I will be seeing a new t next week, so I'm getting a bit anxious myself or maybe it's just, as Alan Watts once called it, the "wisdom of insecurity".

tired

It's better to be descriptive and say original instability than state a diagnosis. The diagnosis is based on having a certain number of symptoms out of a list, and having them for a minimum of x amount of time or whatever. It's a shorthand for something complex and is only useful (I think...) if let's say you switched therapists and he wanted to give a quick description of you. Or if he has to put something down for insurance. 

It always amazes me that I'm treated like I am more mentally ill because I have a diagnosis, which really only means that I sought treatment. The rest of the family and my ex feel like because they don't have that label they are somehow less mentally ill. And on top of that, they think that makes them better.

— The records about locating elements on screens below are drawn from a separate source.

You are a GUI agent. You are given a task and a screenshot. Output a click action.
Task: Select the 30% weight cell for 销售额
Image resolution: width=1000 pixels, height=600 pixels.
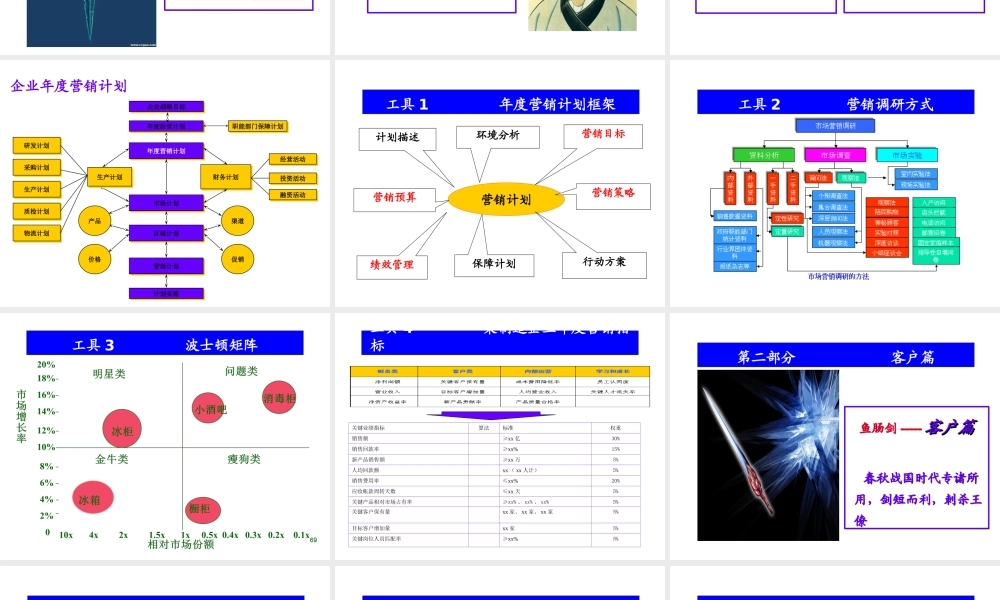pos(615,438)
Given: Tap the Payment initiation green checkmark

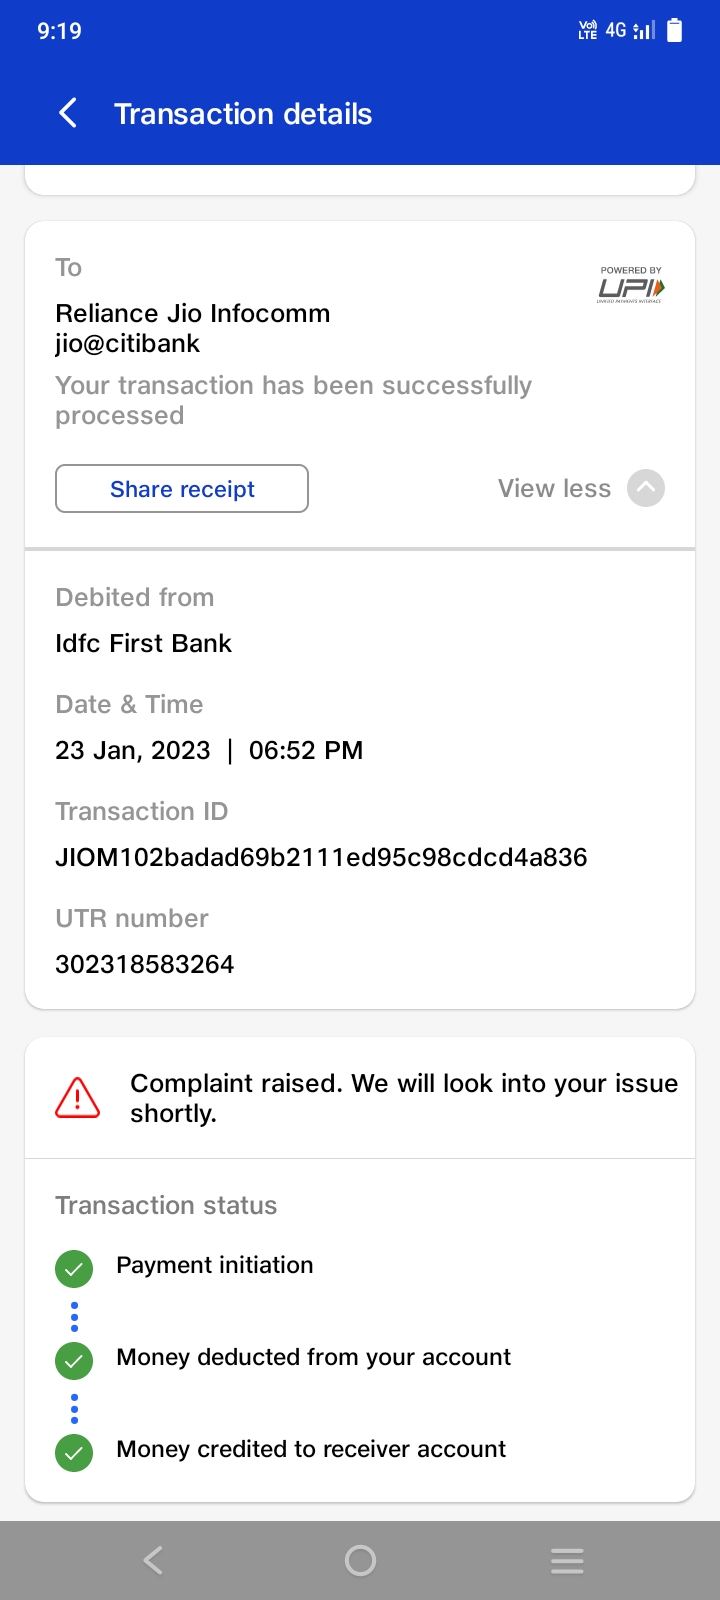Looking at the screenshot, I should (x=74, y=1268).

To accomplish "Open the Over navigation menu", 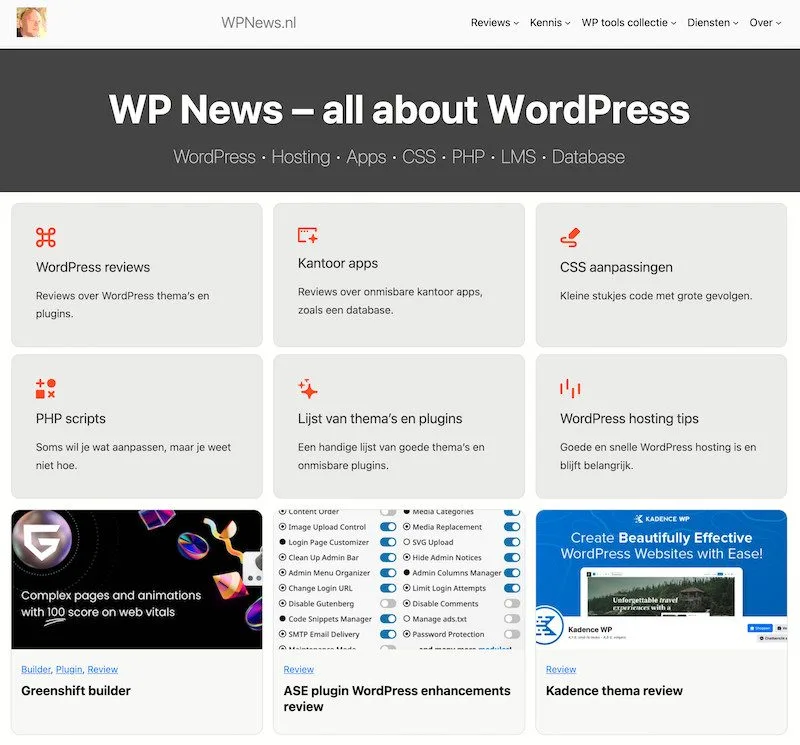I will pos(765,23).
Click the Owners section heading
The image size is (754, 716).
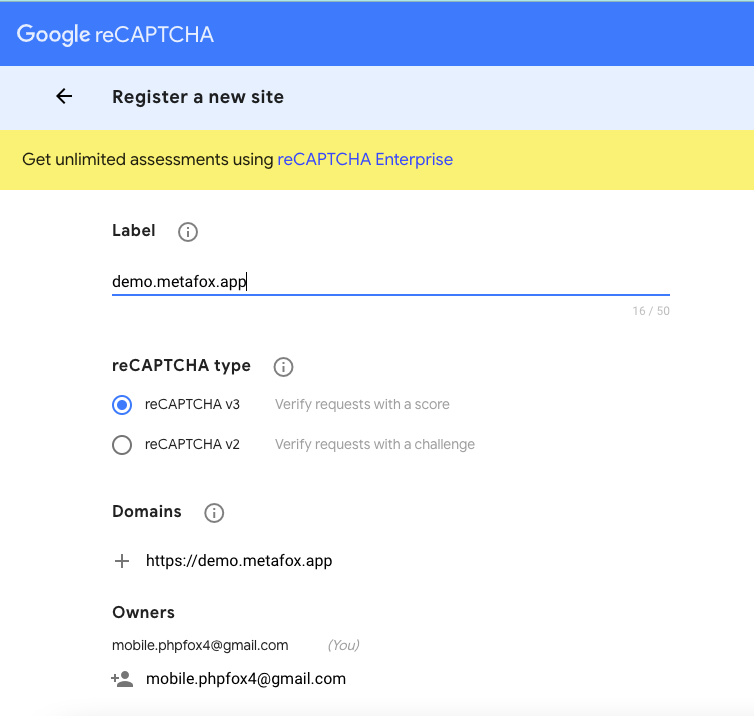point(143,612)
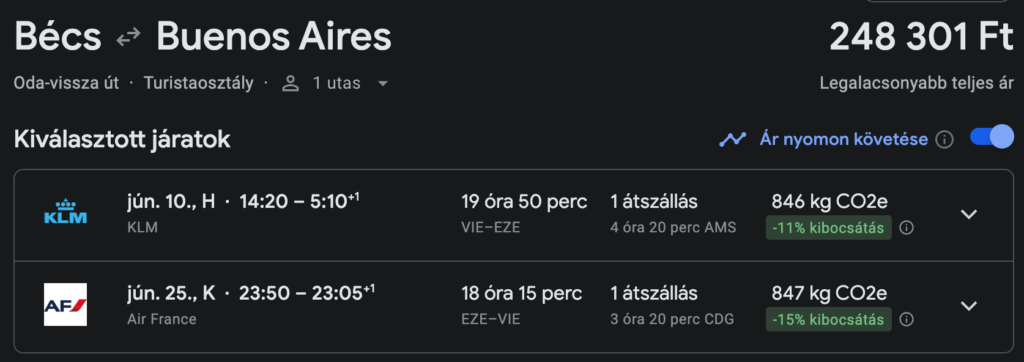The height and width of the screenshot is (362, 1024).
Task: Click the -11% kibocsátás badge
Action: coord(829,228)
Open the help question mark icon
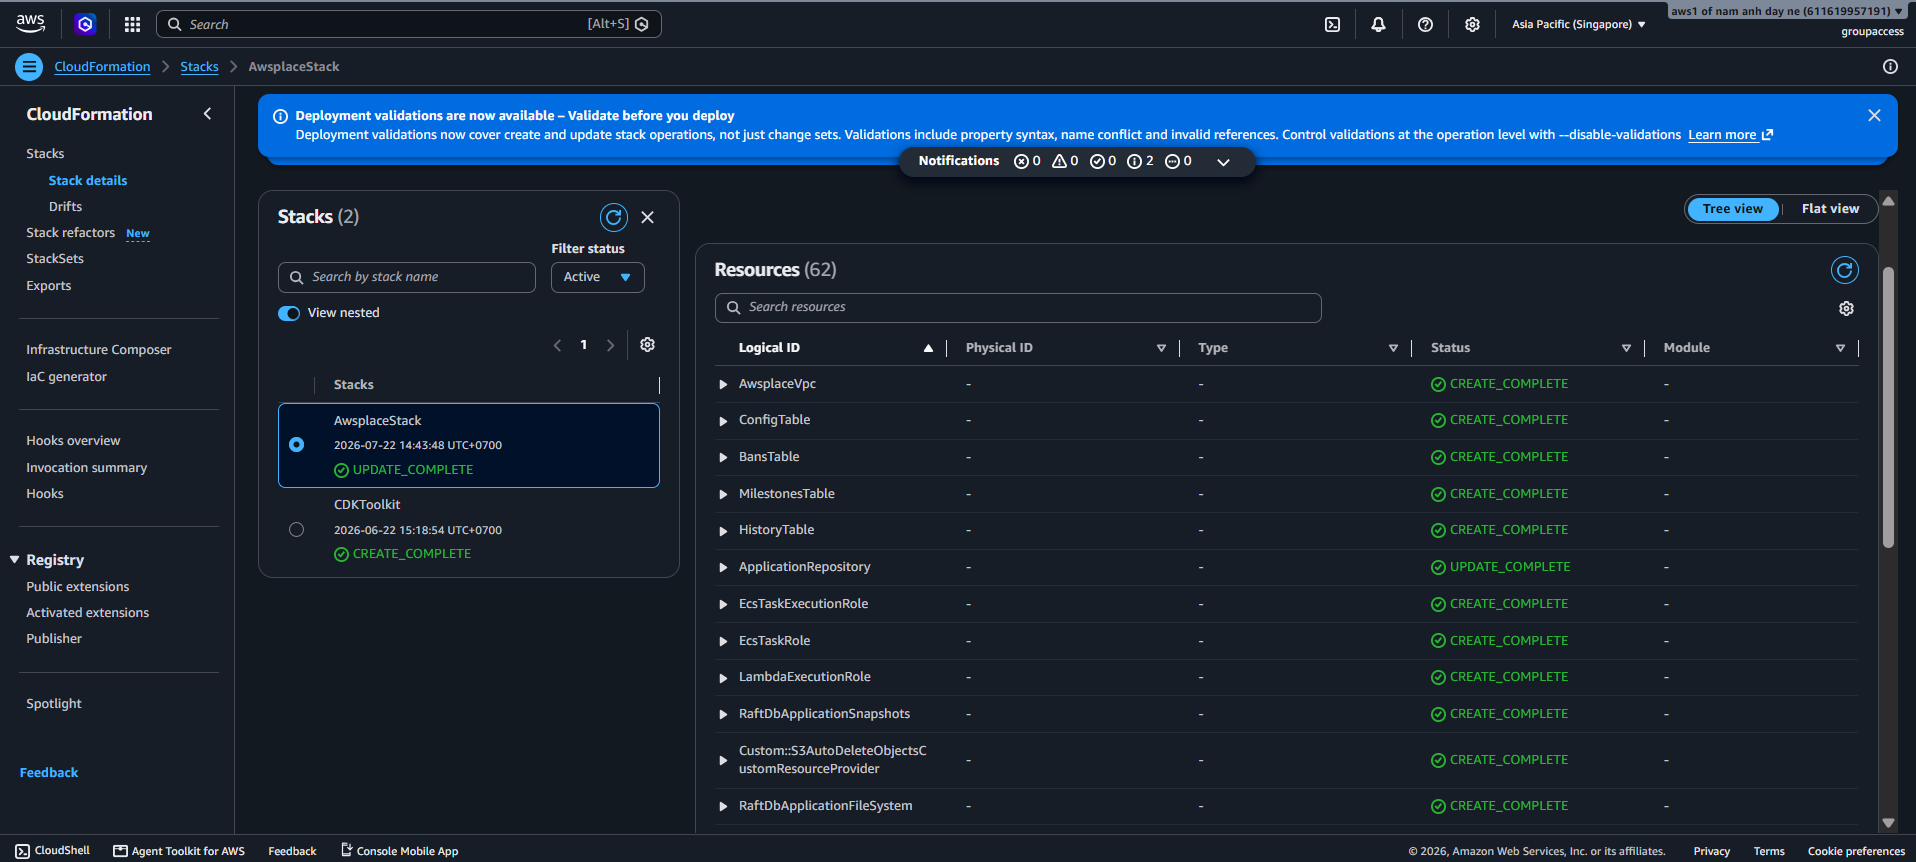The height and width of the screenshot is (862, 1916). [x=1425, y=24]
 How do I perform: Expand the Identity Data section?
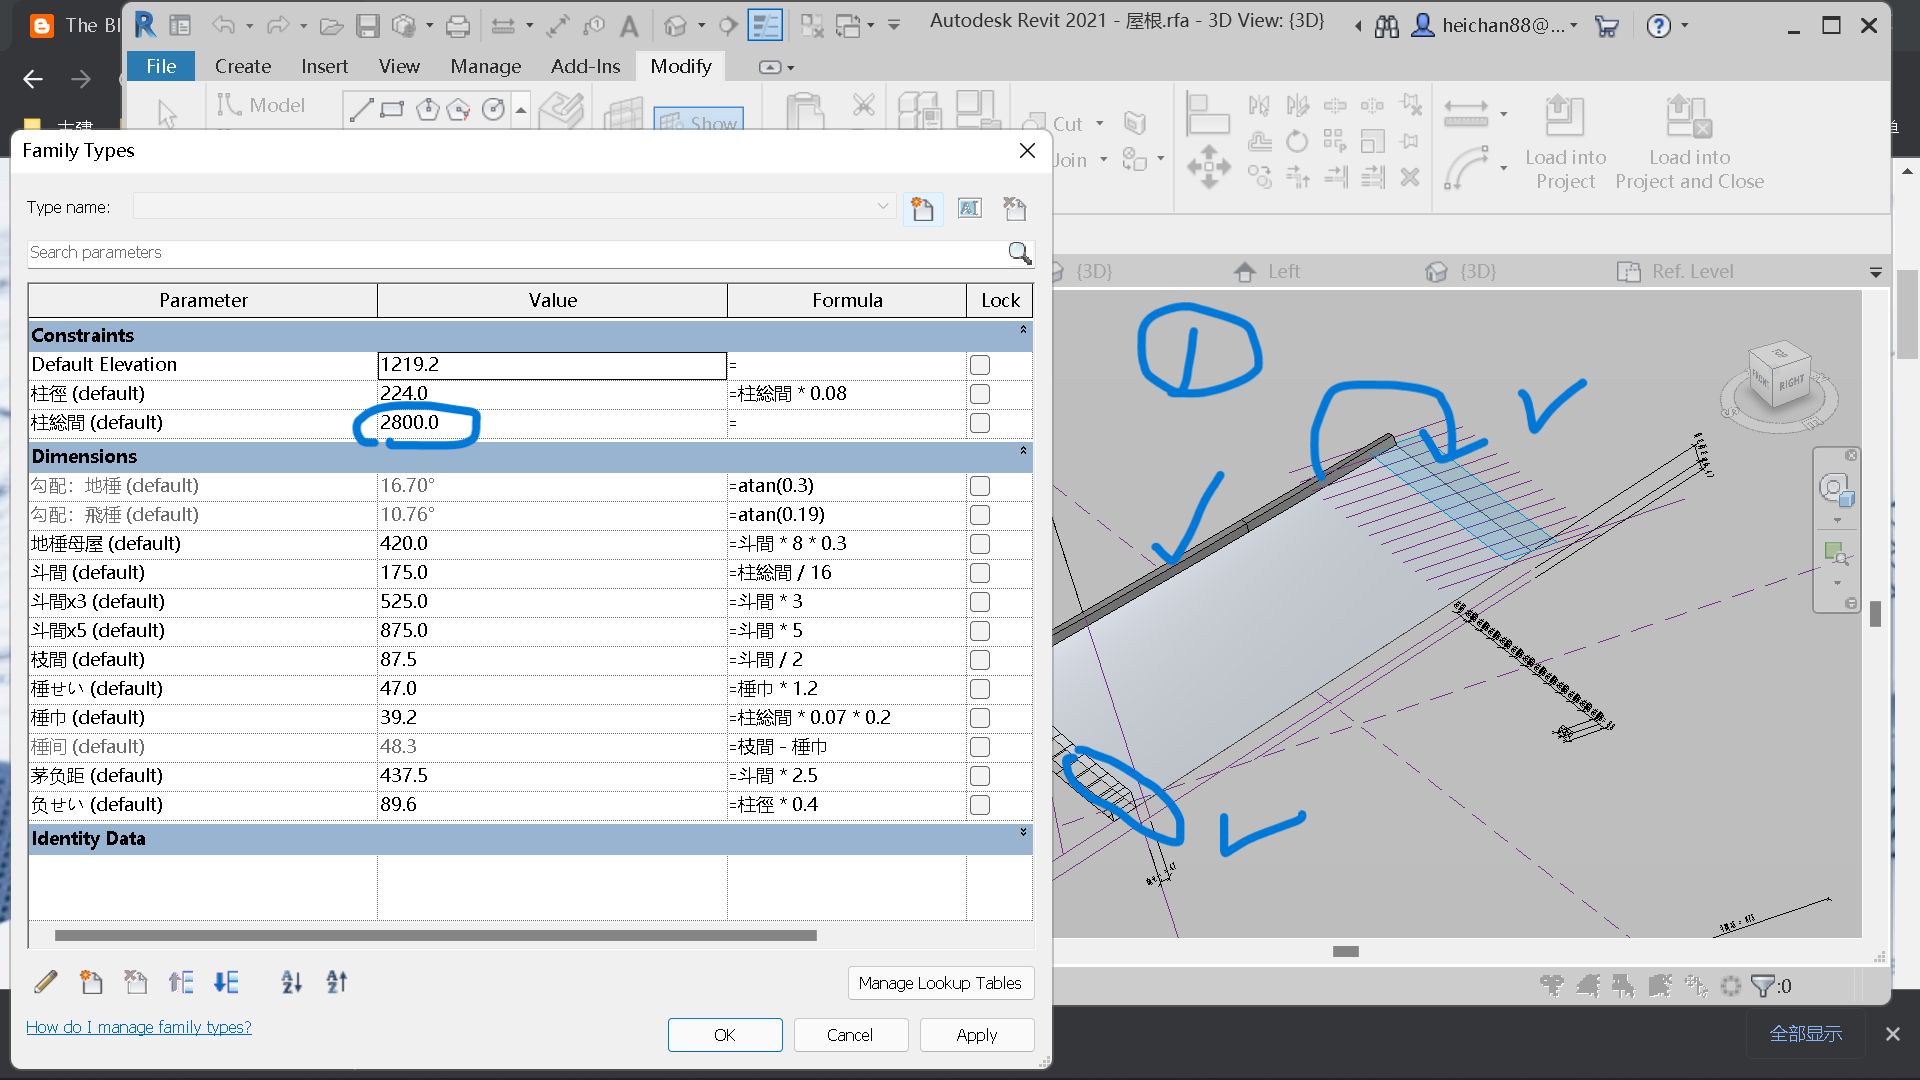click(x=1021, y=832)
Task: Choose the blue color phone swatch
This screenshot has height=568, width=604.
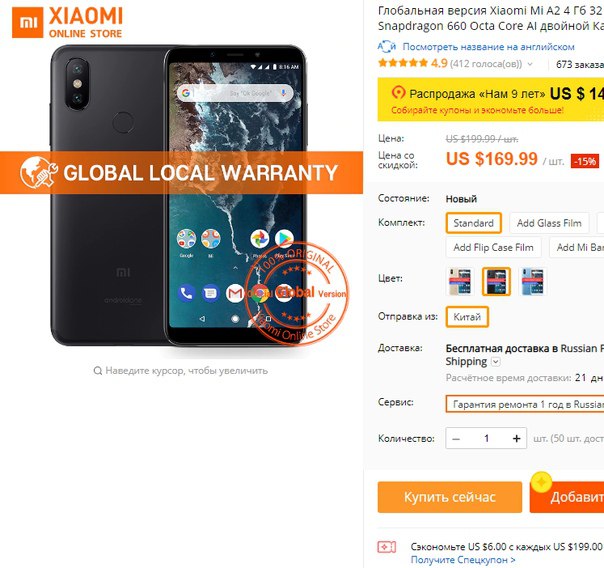Action: tap(533, 281)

Annoys me.

Kizzie

#12
FYI, there's a long thread about the  BPD and CPTSD here-  http://outofthefog.net/C-PTSD/forum/index.php?topic=596.0.

FWIW, I no longer think of myself as being mentally ill (as I do think is the case when you have a PD), but as having a psychological stress injury. I love this line from a man in a video Dutch posted in the advocacy or resources section I forget which: "I am not mentally ill, I am normal for what I went through."  Makes a lot of sense to me nowadays, whereas for decades I thought I was crazy and broken. I do not believe that any more.


Bimsy

Yeah I know about the other Borderline thread but I wanted to specify on "Quiet BPD".

Now I don't remember if It's the DSM but my psychologist talked about "Emotional instability" and I don't remember what that term came from.. I'll have to look it up after I get some sleep.

Fun fact: I once got a paper with a few questions that I got to fill in, all by myself, and after that I was declared Bipolar :)
I don't trust that diagnosis anymore, I thought I was bipolar at the time and it effected how I answered the questions.

I feel OK now, I got through it the usual way.. reading abuse stories and feeling the pain of someone else so that it doesn't have to be about me.
I feel pretty stable right now but far from great, there is some darkness under the surface that not even I can see, I just feel that it's there somewhere.
Right now I don't care about labels but I care about how I might get treated because of them, so I'll discuss this carefully with my psychologist when he calls me today.
I'll talk about what he wrote in my medical journal and how I don't agree with some of the words he used, there are some aspects that are invalidating and very black and white.